My father zt”l was desperate to keep convince a man to grant his wife a religious divorce, a “Get.” After years of negotiations, my father raised $10,000 to pay this man. The man was not satisfied with the money. He insisted that it be delivered in one dollar bill’s. He then insisted that my father, the prominent Rosh Yeshiva, count out the money dollar by dollar. He wanted to humiliate and disgrace my father.

I think of that scene when I read Haman’s promise to Achashveirosh. I picture Haman as promising the King that he personally will count out the 10,000 talents of silver, one by one, as an expression of his servitude to the King.

The King does not refuse the money. He promises Haman that the money will be “given” to him, meaning, it will first be deposited in the King’s treasuries (you can’t ‘give’ money you don’t have, which would have been the case if Achashveirosh refused Haman’s money) and then, it will be given to Haman. Achashveirosh insists that Haman understand that the money comes from the king.

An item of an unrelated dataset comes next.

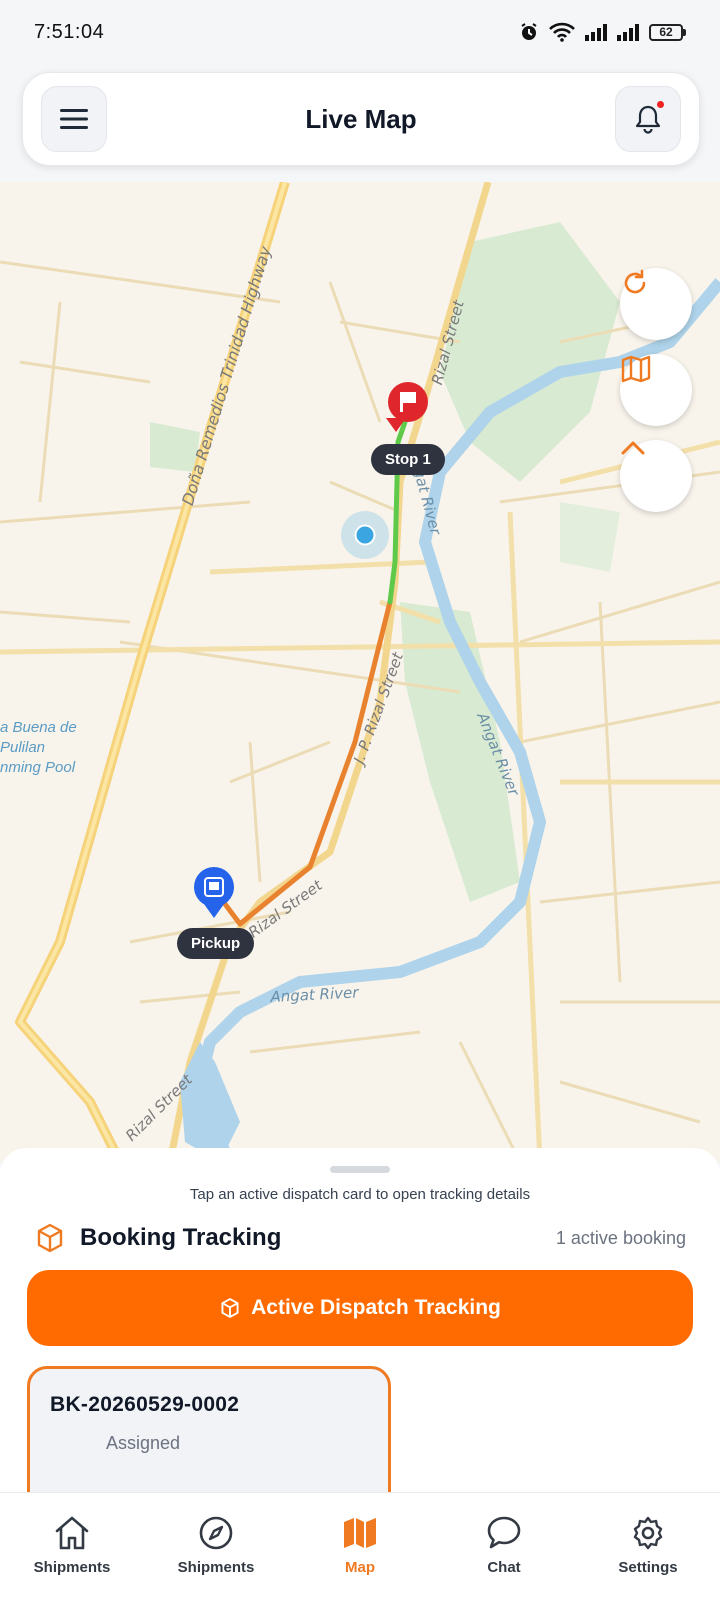  I want to click on booking-status: Assigned, so click(144, 1443).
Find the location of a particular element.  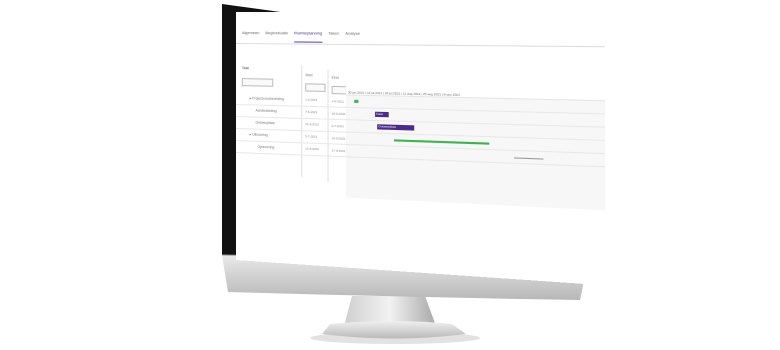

We have Haman counting out the money dollar bill by dollar bill. We have Haman using money to honor the king. We had a king insisting that the person counting the money understand that all the money comes from the King.

The mitzvah of Shekalim  is very different. The King does not ask for a huge sum, but a simple coin of little value. The King will have His agent, Moshe, count the money counting coin by coin to honor the people who gave it, not to honor the King. It may be a coin of little value to us, but God honors it as something priceless when He commands the greatest Navi to count each Half Shekel.